◆ AIM OF THE TASK
Below are the entries; return every line among them that holds the word "agent".

◆ Saved entries
------------------------------------------------

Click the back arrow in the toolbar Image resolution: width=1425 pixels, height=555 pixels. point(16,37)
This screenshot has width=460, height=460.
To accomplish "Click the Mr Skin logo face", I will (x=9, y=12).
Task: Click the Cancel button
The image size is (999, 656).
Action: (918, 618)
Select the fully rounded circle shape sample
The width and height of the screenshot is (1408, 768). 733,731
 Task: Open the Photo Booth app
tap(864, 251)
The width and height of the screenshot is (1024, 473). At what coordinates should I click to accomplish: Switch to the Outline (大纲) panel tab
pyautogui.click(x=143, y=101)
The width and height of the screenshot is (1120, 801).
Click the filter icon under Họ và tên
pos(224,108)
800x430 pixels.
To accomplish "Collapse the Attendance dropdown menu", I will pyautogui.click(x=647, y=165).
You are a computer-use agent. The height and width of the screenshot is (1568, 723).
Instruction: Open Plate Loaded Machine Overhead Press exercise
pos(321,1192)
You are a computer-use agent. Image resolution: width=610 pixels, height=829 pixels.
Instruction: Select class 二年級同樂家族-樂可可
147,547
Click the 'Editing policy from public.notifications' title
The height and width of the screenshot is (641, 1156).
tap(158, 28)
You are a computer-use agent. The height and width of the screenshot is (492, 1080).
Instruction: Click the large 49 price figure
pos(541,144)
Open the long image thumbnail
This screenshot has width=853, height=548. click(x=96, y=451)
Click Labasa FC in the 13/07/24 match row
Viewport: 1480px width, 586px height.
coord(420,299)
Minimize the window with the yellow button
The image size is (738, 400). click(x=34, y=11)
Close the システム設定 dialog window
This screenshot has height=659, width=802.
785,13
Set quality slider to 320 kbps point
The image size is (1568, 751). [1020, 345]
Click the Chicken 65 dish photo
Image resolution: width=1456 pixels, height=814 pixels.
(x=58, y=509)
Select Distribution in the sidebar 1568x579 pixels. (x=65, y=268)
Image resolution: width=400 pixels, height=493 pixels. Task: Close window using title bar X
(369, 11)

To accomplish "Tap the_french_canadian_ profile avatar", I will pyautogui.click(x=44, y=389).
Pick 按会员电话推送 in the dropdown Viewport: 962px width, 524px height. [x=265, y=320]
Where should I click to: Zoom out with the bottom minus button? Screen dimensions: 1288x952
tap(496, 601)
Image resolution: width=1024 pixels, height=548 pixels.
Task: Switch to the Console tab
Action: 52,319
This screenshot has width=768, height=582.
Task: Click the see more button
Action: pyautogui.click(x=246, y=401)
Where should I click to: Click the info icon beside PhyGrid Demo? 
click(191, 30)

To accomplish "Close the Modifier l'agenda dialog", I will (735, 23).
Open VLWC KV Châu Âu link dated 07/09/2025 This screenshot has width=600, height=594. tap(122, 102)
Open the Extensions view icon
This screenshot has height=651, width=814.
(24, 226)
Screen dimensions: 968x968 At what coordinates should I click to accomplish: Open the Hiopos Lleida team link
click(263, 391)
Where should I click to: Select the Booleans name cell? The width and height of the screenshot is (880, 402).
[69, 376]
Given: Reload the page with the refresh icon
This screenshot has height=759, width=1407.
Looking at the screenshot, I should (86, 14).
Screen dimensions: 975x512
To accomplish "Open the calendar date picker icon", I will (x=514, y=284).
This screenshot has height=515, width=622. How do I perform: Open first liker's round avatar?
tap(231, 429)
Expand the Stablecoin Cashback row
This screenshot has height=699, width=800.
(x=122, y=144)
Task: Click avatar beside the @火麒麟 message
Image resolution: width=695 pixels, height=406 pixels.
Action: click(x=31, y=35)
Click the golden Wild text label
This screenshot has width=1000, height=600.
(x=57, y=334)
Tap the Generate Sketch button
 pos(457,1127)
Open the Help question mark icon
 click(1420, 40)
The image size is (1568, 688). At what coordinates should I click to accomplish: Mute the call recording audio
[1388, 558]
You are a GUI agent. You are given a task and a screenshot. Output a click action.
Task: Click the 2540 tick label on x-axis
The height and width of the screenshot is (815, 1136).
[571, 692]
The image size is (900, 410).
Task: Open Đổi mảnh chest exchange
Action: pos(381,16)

------------------------------------------------

◆ YOUR SOLUTION
You are a computer-use agent. The height and width of the screenshot is (1568, 723).
You are a computer-use agent. Image resolution: width=610 pixels, height=829 pixels.
You are a computer-use agent. The height and width of the screenshot is (492, 1080).
You are a GUI agent. You are given a task and a screenshot. Output a click action.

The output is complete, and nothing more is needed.